- TASK BRIEF -
Please restate the records that follow exactly, skipping their images.
### AVAILABLE DATA
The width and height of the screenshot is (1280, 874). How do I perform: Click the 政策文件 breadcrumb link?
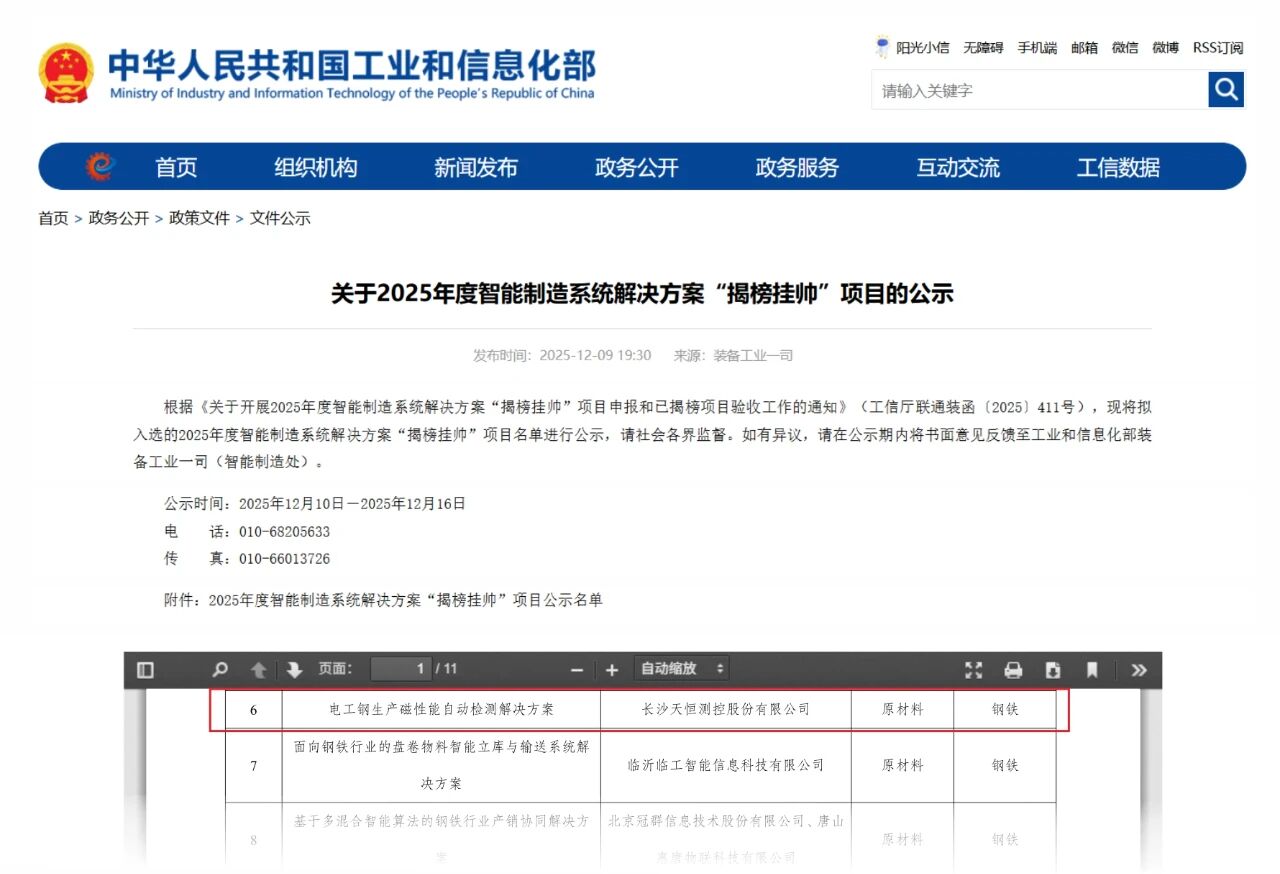click(x=199, y=218)
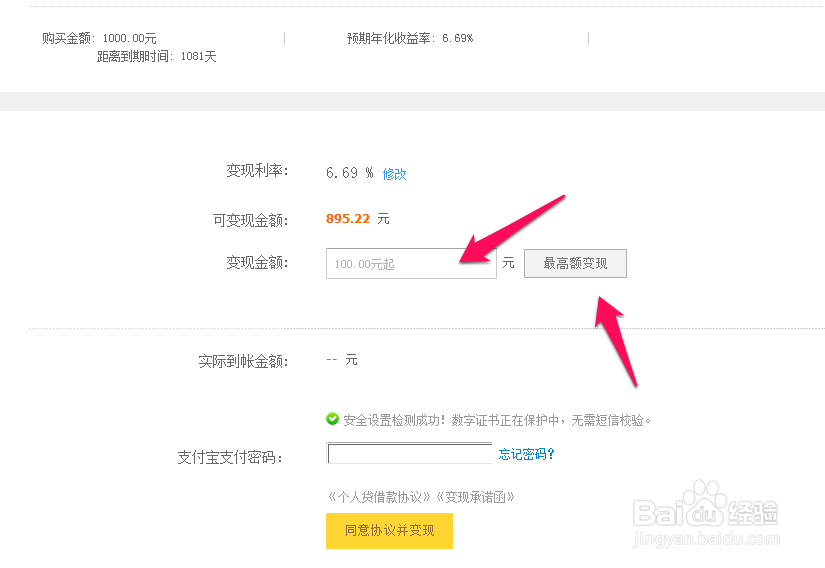Focus the 变现金额 amount input field
The image size is (825, 568).
[411, 263]
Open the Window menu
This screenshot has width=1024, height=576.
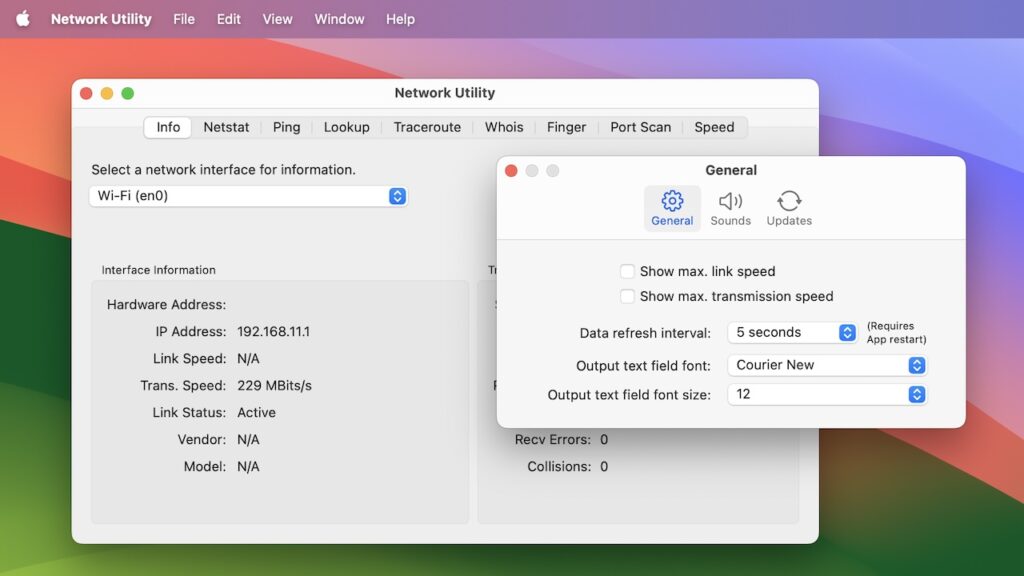click(339, 19)
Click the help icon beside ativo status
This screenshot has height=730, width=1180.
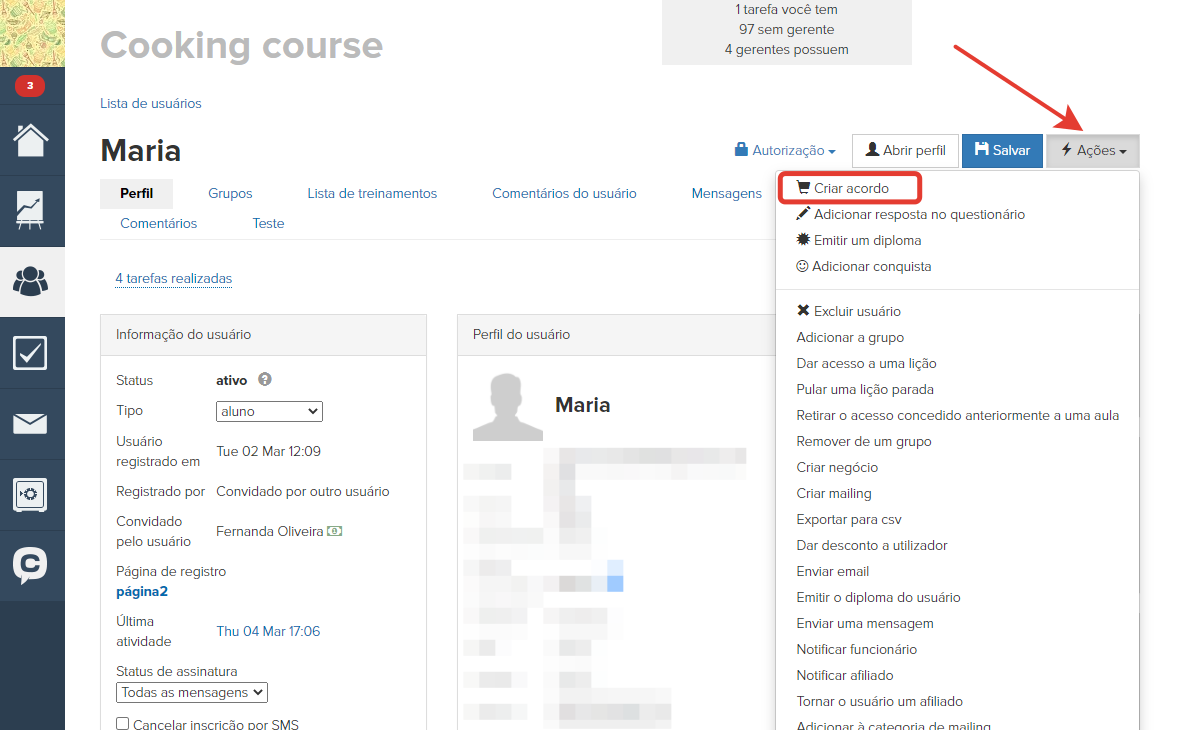(265, 380)
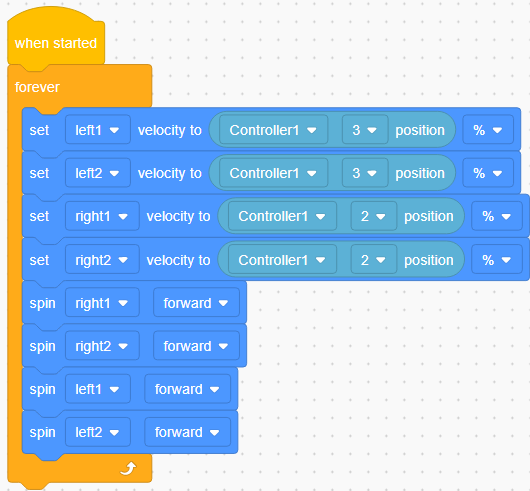This screenshot has height=491, width=530.
Task: Change axis 2 dropdown in right1 velocity block
Action: [374, 216]
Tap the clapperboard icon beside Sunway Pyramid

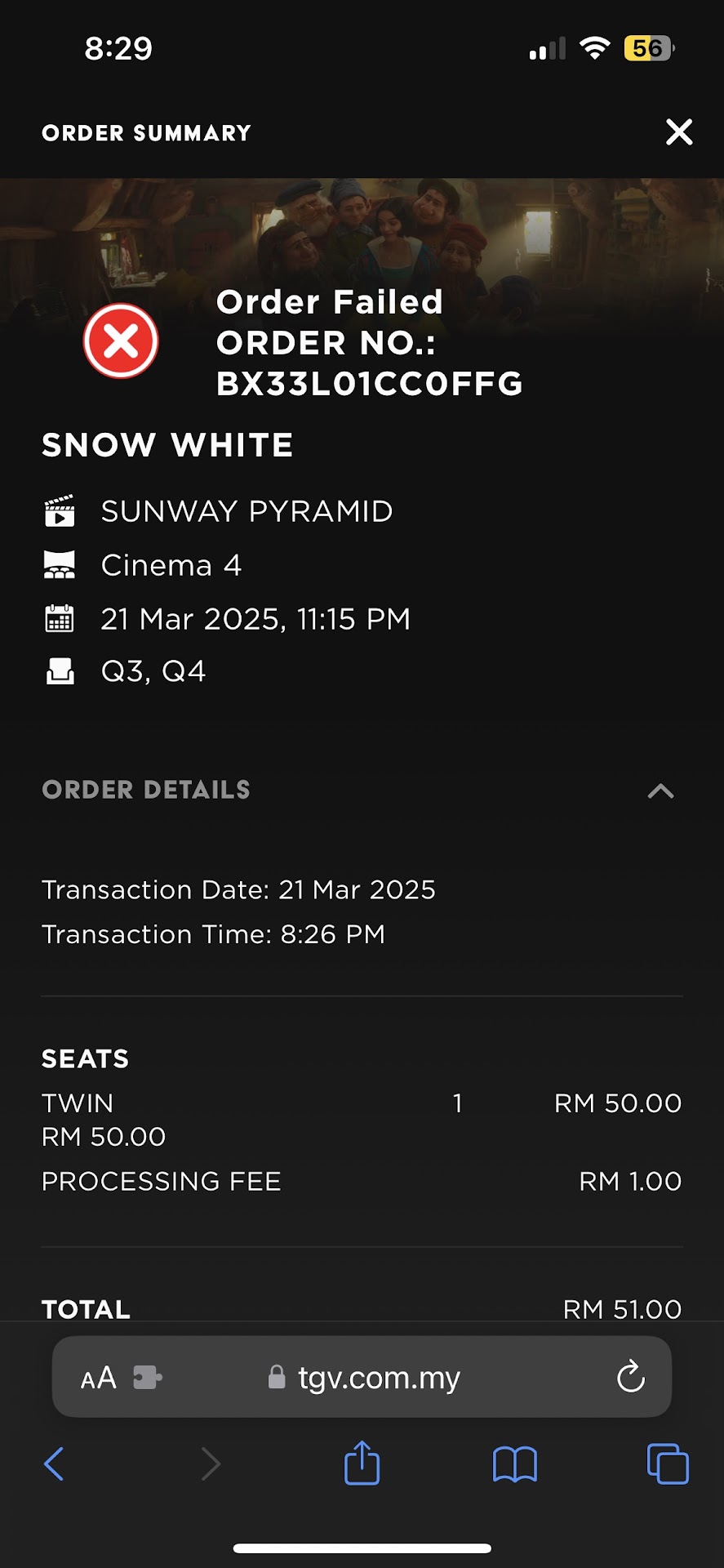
######
- OUTPUT OF THE TASK -
The width and height of the screenshot is (1280, 874). How do I perform: Click the 政策文件 breadcrumb link?
click(x=199, y=218)
Focus the 变现金额 amount input field
The image size is (825, 568).
[411, 263]
Open the Window menu
This screenshot has width=1024, height=576.
click(339, 19)
Click the help icon beside ativo status
This screenshot has height=730, width=1180.
(265, 380)
This screenshot has height=491, width=530.
Task: Change axis 2 dropdown in right1 velocity block
Action: [374, 216]
Tap the clapperboard icon beside Sunway Pyramid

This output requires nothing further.